What Kind of License to Pursue?

We discussed four scenarios for startup:

  1. Internet radio station only.  Six months to startup.
  2. Internet radio station, to be followed by a CRTC Type B licence station.  Six months to startup; 24 months to full operation.
  3. Over the air (OTA) station, starting with a Development licence (5 watts), to be followed by a Type B (higher power) licence.  Also an Internet station.  Twelve months to startup; 24 months to full operation.
  4. OTA Type B licence from the outset.  Also an Internet station.  Twenty-four months to full operation.

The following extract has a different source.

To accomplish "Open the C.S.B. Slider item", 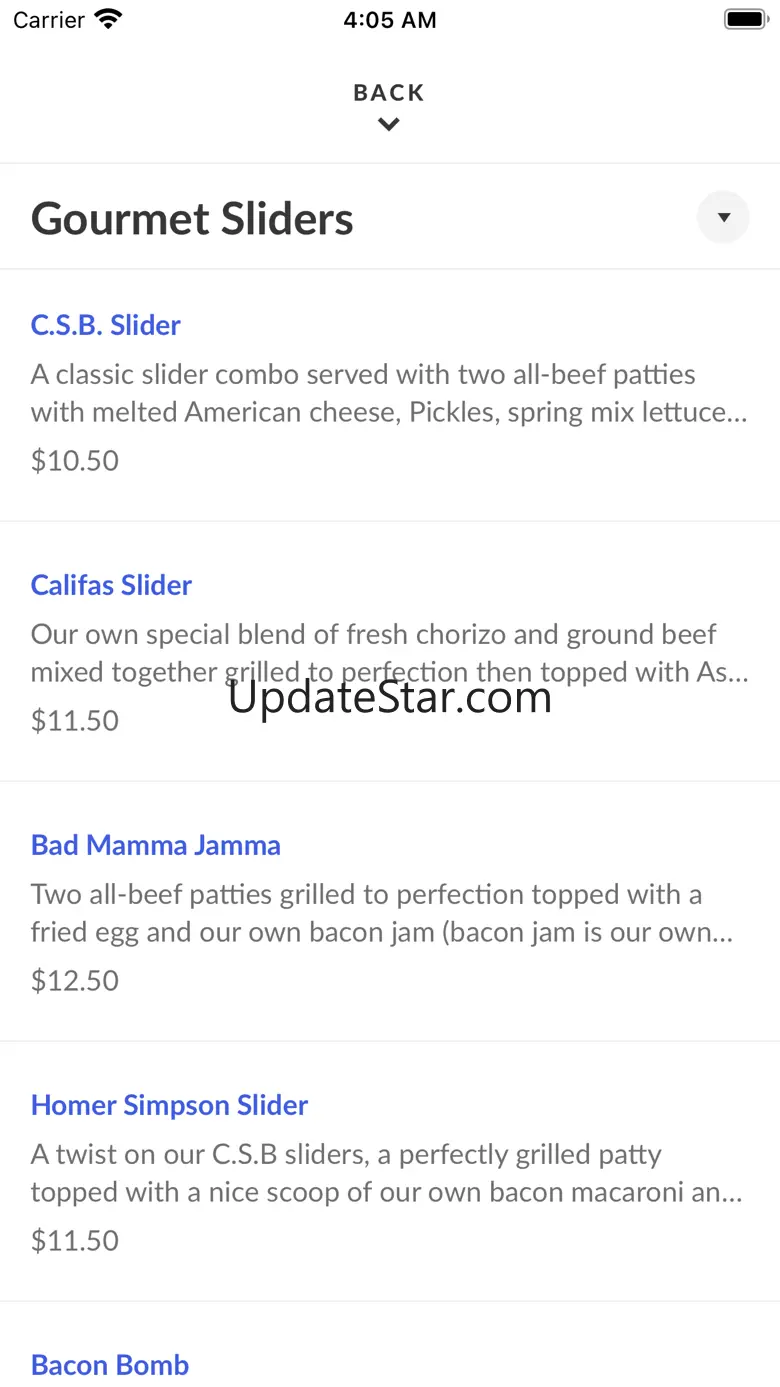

While an Internet radio station only would be unregulated and startup would be quick, easy and very low cost, we believe that we would not attract a sufficiently large and broad audience within the County to be sustainable.  FM radio is readily available to all – in homes, in vehicles and in businesses.  Despite the growth of Internet and cellular communications, there is lots of life left in over-the-air radio broadcasting.

We agreed on scenario 3, starting with an OTA low-power Development licence, which is quicker and easier to obtain than a higher-power Type B licence.  Because a low-power station has a range of only a few kilometres, we would have to locate the antenna in Picton to reach the maximum number of residents during the startup period.  We would apply for a Type B licence immediately after going on air.